:: RECORDS PROVIDED

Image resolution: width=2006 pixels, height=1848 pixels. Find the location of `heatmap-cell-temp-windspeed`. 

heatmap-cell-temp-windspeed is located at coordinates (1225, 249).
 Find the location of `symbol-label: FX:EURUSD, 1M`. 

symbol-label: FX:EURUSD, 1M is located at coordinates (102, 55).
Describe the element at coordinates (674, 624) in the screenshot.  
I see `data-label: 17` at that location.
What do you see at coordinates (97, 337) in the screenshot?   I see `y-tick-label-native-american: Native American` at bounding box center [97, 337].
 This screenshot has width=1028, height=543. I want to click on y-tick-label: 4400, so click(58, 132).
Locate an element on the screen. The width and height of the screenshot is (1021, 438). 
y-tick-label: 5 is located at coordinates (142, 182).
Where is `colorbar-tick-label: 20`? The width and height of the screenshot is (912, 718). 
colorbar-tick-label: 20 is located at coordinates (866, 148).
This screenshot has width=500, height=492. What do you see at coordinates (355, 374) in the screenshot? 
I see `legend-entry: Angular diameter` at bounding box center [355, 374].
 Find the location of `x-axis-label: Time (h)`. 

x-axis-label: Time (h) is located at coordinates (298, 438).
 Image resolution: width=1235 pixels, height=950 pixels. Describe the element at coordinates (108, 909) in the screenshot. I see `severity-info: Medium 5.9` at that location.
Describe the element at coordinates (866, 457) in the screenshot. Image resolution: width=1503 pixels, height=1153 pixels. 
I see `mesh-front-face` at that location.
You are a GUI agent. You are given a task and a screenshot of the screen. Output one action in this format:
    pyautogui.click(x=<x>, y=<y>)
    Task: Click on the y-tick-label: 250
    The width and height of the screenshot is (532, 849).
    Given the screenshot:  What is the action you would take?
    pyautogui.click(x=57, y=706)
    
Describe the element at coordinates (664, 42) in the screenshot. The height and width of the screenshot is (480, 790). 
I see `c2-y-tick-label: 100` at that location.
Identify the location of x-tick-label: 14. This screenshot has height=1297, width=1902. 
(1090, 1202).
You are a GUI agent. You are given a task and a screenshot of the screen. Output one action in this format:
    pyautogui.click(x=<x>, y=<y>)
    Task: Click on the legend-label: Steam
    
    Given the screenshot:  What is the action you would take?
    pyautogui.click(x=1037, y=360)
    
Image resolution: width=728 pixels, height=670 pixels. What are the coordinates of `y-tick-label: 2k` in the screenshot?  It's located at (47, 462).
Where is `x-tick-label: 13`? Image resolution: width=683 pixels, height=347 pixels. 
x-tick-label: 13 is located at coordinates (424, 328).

::::

ACTIVITY: Pick out each line of the rows above that contains the string "bounding". Case counts, so a match must have the same capitalization.

EXERCISE SOLUTION:
What do you see at coordinates (97, 337) in the screenshot?   I see `y-tick-label-native-american: Native American` at bounding box center [97, 337].
I see `legend-entry: Angular diameter` at bounding box center [355, 374].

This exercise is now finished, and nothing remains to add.